Hellenikon Metropolitan Park
View Gallery
Type
Public Works
Location
Hellinikon , Athens Old Airport, Athens
Type
2004
COMPETITION ORGANIZZER
Ministry of the Environment
PRIZE
Honorable Mention
HEAD ARCHITECT
AURELIO GALFETTI
ARCHITECTURE TEAM
Yiorgos Spiridonos - Deliyianni Natasha - Emmanouilidou Vassiliki - Gounaropoulou Despina - Katapodis Fanis -Leventis Panos - Bazos Petros
I Principles
The site provides a unique opportunity for an urgently needed enrichment and diversification of the metropolitan conglomeration’s urban character, an opportunity that should not be missed. Keeping this in mind as an initial statement, the metropolitan Park and adjoining urban developments proposed by this entry were conceived and designed with the following additional guiding principles:
I.1 The Park should respond concurrently in both the local as well as the regional scales. This will be achieved by means of incorporating existing and proposed landscapes, landmarks and constructions of varying sizes and references.

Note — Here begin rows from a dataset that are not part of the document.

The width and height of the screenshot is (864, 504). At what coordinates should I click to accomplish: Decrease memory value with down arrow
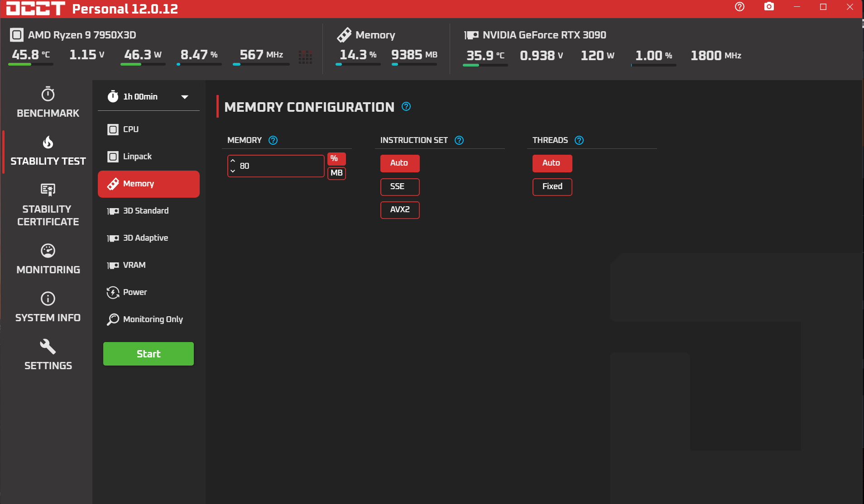233,171
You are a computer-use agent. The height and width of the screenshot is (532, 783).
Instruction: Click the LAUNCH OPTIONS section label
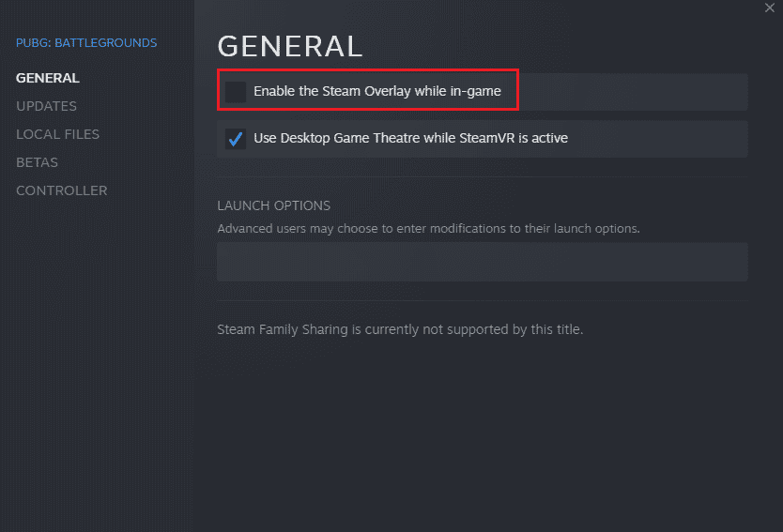click(273, 205)
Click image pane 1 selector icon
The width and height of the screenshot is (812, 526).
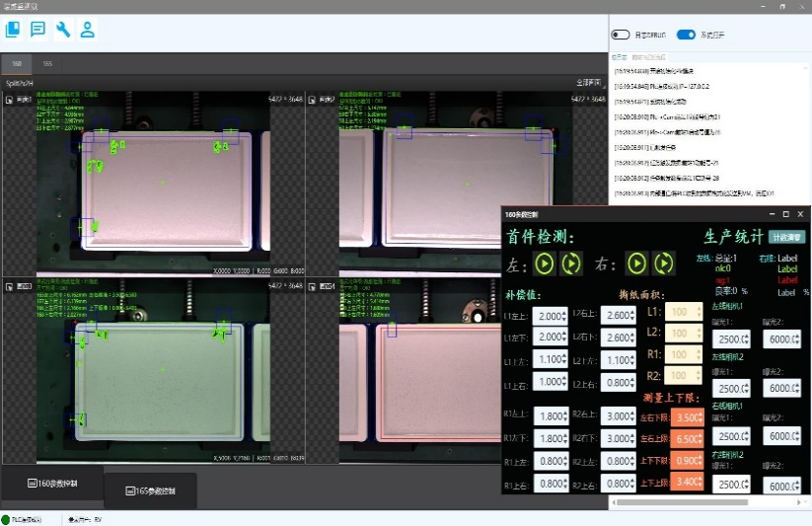point(9,100)
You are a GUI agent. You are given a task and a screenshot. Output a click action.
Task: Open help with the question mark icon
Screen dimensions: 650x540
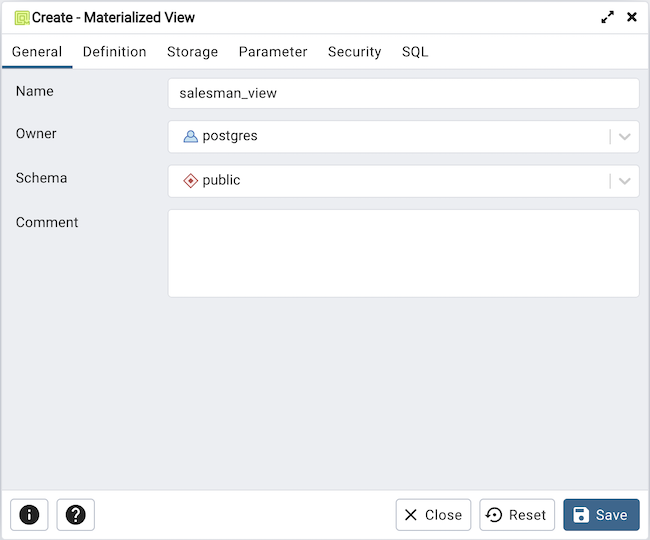pos(75,515)
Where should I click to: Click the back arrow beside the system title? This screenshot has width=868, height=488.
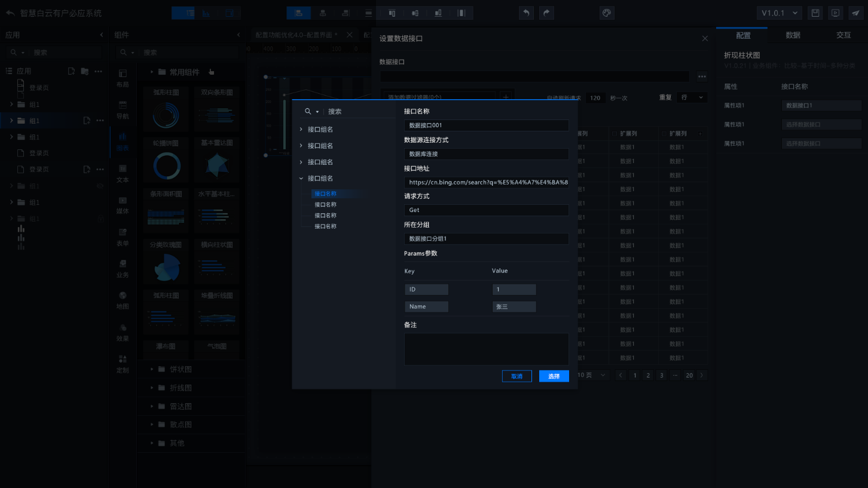[10, 13]
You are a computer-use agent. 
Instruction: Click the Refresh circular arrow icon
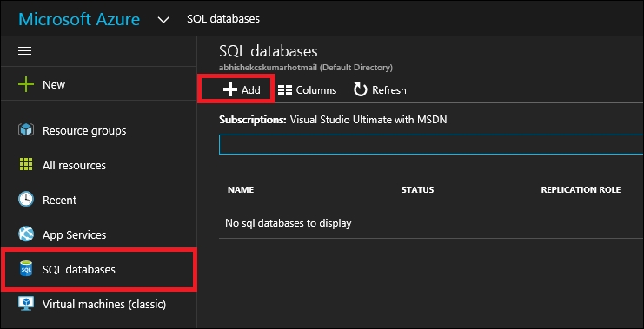click(360, 89)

I.2 The planted areas of the Park should include large elements of dense and tall green which will provide for small or large urban forest cores, as well as voids and openings of low brush to house multiple leisure and entertainment functions.
I.3The Park and the urban developments should be involved in a rhythmic, alternating and inter-penetrating relation which will unearth and reconfirm an existence of mutual co-dependence between natural and built environments.
II Design Concept
II.1 The Central Void
The existing eastern runway of the former Athens airport is retained as an open space and provides the primary spine of the scheme through its metamorphosis into a large pedestrian boulevard linking the northern neighborhoods with the golf course and the southern edges of the park.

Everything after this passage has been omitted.